**What is required**
All of the lines below should be copied word for word.

Records drawn from a dataset
== == ==

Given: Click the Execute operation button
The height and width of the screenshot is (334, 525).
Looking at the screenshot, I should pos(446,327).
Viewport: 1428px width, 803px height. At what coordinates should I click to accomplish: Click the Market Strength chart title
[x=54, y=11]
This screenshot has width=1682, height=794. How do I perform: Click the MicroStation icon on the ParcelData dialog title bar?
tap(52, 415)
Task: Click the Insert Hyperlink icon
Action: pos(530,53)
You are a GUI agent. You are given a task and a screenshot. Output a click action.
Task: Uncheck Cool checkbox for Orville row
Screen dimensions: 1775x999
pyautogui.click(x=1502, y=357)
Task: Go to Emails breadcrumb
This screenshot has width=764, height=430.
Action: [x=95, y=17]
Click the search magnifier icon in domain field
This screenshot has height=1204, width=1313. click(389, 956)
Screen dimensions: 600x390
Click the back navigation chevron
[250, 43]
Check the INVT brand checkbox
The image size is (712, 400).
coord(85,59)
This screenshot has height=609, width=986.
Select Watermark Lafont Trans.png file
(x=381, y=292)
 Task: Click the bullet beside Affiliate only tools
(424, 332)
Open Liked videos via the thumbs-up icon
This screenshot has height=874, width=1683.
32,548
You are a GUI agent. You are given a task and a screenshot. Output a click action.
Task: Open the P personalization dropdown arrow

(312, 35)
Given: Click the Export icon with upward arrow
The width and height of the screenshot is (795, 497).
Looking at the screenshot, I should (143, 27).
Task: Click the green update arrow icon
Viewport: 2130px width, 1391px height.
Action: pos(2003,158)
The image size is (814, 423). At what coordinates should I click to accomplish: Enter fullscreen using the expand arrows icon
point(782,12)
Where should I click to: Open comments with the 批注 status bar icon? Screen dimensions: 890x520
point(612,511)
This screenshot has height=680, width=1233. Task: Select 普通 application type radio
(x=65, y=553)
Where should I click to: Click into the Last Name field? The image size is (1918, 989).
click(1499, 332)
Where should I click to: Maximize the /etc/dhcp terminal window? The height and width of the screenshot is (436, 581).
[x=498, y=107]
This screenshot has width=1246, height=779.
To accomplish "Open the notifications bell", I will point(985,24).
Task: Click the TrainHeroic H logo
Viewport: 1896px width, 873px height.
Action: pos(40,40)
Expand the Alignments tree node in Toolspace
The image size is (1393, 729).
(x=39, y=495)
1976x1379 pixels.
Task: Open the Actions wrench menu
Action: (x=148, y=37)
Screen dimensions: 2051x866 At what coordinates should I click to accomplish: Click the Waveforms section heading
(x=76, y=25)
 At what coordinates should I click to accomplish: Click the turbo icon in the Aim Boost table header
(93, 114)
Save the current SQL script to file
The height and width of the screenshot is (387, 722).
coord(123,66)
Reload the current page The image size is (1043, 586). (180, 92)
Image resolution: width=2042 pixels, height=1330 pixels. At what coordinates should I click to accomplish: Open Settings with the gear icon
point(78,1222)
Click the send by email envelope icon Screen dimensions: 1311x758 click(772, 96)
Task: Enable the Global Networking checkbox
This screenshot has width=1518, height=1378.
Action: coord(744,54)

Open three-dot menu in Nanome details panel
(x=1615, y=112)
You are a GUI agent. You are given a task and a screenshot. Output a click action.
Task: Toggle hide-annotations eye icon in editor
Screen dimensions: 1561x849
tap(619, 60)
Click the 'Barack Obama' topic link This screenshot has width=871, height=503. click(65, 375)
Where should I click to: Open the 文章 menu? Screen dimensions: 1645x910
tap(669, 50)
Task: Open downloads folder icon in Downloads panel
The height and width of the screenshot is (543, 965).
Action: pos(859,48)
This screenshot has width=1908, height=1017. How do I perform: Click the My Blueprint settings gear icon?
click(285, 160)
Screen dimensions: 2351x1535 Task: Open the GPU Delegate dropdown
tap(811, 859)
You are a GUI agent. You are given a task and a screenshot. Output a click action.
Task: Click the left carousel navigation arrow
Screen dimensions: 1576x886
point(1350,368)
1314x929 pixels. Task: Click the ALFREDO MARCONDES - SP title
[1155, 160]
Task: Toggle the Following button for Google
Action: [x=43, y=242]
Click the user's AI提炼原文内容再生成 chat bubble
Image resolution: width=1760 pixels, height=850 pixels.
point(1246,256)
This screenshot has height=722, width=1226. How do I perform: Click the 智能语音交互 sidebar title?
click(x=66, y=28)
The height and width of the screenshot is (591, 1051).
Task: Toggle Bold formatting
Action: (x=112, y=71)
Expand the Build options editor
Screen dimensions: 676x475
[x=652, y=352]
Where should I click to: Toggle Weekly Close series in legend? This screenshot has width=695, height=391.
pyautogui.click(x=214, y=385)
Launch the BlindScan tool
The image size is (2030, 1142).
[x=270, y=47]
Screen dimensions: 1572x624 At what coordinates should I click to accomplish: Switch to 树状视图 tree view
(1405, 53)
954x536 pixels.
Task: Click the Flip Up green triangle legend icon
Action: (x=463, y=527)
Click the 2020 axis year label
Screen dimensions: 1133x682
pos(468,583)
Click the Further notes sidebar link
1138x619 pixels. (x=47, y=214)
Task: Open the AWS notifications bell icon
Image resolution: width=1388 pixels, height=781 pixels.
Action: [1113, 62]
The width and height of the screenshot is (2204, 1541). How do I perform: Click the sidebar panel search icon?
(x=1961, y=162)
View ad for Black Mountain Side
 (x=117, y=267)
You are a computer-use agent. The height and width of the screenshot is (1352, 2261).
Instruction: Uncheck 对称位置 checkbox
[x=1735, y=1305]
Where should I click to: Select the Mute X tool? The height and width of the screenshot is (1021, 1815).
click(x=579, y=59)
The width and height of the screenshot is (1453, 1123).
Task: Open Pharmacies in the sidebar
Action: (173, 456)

== == ==

**Problem solution**
Given: Click the Execute operation button
The height and width of the screenshot is (334, 525).
Looking at the screenshot, I should pos(446,327).
Viewport: 1428px width, 803px height. At what coordinates should I click to accomplish: Click the Market Strength chart title
[x=54, y=11]
This screenshot has width=1682, height=794. How do I perform: Click the MicroStation icon on the ParcelData dialog title bar?
tap(52, 415)
Task: Click the Insert Hyperlink icon
Action: pos(530,53)
You are a GUI agent. You are given a task and a screenshot. Output a click action.
Task: Uncheck Cool checkbox for Orville row
Screen dimensions: 1775x999
pyautogui.click(x=1502, y=357)
Task: Go to Emails breadcrumb
This screenshot has width=764, height=430.
Action: [x=95, y=17]
Click the search magnifier icon in domain field
This screenshot has height=1204, width=1313. click(389, 956)
Screen dimensions: 600x390
Click the back navigation chevron
[250, 43]
Check the INVT brand checkbox
The image size is (712, 400).
coord(85,59)
This screenshot has height=609, width=986.
Select Watermark Lafont Trans.png file
(x=381, y=292)
 Task: Click the bullet beside Affiliate only tools
(424, 332)
Open Liked videos via the thumbs-up icon
This screenshot has height=874, width=1683.
32,548
You are a GUI agent. You are given a task and a screenshot. Output a click action.
Task: Open the P personalization dropdown arrow

(312, 35)
Given: Click the Export icon with upward arrow
The width and height of the screenshot is (795, 497).
Looking at the screenshot, I should (143, 27).
Task: Click the green update arrow icon
Viewport: 2130px width, 1391px height.
Action: pos(2003,158)
The image size is (814, 423). At what coordinates should I click to accomplish: Enter fullscreen using the expand arrows icon
point(782,12)
Where should I click to: Open comments with the 批注 status bar icon? Screen dimensions: 890x520
point(612,511)
This screenshot has height=680, width=1233. Task: Select 普通 application type radio
(x=65, y=553)
Where should I click to: Click into the Last Name field? The image size is (1918, 989).
click(1499, 332)
Where should I click to: Maximize the /etc/dhcp terminal window? The height and width of the screenshot is (436, 581).
[x=498, y=107]
This screenshot has width=1246, height=779.
To accomplish "Open the notifications bell", I will point(985,24).
Task: Click the TrainHeroic H logo
Viewport: 1896px width, 873px height.
Action: pos(40,40)
Expand the Alignments tree node in Toolspace
The image size is (1393, 729).
(x=39, y=495)
1976x1379 pixels.
Task: Open the Actions wrench menu
Action: (x=148, y=37)
Screen dimensions: 2051x866 At what coordinates should I click to accomplish: Click the Waveforms section heading
(x=76, y=25)
 At what coordinates should I click to accomplish: Click the turbo icon in the Aim Boost table header
(93, 114)
Save the current SQL script to file
The height and width of the screenshot is (387, 722).
coord(123,66)
Reload the current page The image size is (1043, 586). (180, 92)
Image resolution: width=2042 pixels, height=1330 pixels. At what coordinates should I click to accomplish: Open Settings with the gear icon
point(78,1222)
Click the send by email envelope icon Screen dimensions: 1311x758 click(772, 96)
Task: Enable the Global Networking checkbox
This screenshot has width=1518, height=1378.
Action: coord(744,54)

Open three-dot menu in Nanome details panel
(x=1615, y=112)
You are a GUI agent. You are given a task and a screenshot. Output a click action.
Task: Toggle hide-annotations eye icon in editor
Screen dimensions: 1561x849
tap(619, 60)
Click the 'Barack Obama' topic link This screenshot has width=871, height=503. click(65, 375)
Where should I click to: Open the 文章 menu? Screen dimensions: 1645x910
tap(669, 50)
Task: Open downloads folder icon in Downloads panel
The height and width of the screenshot is (543, 965).
Action: pos(859,48)
This screenshot has width=1908, height=1017. How do I perform: Click the My Blueprint settings gear icon?
click(285, 160)
Screen dimensions: 2351x1535 Task: Open the GPU Delegate dropdown
tap(811, 859)
You are a GUI agent. You are given a task and a screenshot. Output a click action.
Task: Click the left carousel navigation arrow
Screen dimensions: 1576x886
point(1350,368)
1314x929 pixels. Task: Click the ALFREDO MARCONDES - SP title
[1155, 160]
Task: Toggle the Following button for Google
Action: [x=43, y=242]
Click the user's AI提炼原文内容再生成 chat bubble
Image resolution: width=1760 pixels, height=850 pixels.
point(1246,256)
This screenshot has height=722, width=1226. How do I perform: Click the 智能语音交互 sidebar title?
click(x=66, y=28)
The height and width of the screenshot is (591, 1051).
Task: Toggle Bold formatting
Action: (x=112, y=71)
Expand the Build options editor
Screen dimensions: 676x475
[x=652, y=352]
Where should I click to: Toggle Weekly Close series in legend? This screenshot has width=695, height=391.
pyautogui.click(x=214, y=385)
Launch the BlindScan tool
The image size is (2030, 1142).
[x=270, y=47]
Screen dimensions: 1572x624 At what coordinates should I click to accomplish: Switch to 树状视图 tree view
(1405, 53)
954x536 pixels.
Task: Click the Flip Up green triangle legend icon
Action: (x=463, y=527)
Click the 2020 axis year label
Screen dimensions: 1133x682
pos(468,583)
Click the Further notes sidebar link
1138x619 pixels. (x=47, y=214)
Task: Open the AWS notifications bell icon
Image resolution: width=1388 pixels, height=781 pixels.
Action: [1113, 62]
The width and height of the screenshot is (2204, 1541). How do I perform: Click the sidebar panel search icon?
(x=1961, y=162)
View ad for Black Mountain Side
 (x=117, y=267)
You are a computer-use agent. The height and width of the screenshot is (1352, 2261).
Instruction: Uncheck 对称位置 checkbox
[x=1735, y=1305]
Where should I click to: Select the Mute X tool? The height and width of the screenshot is (1021, 1815).
click(x=579, y=59)
The width and height of the screenshot is (1453, 1123).
Task: Open Pharmacies in the sidebar
Action: (173, 456)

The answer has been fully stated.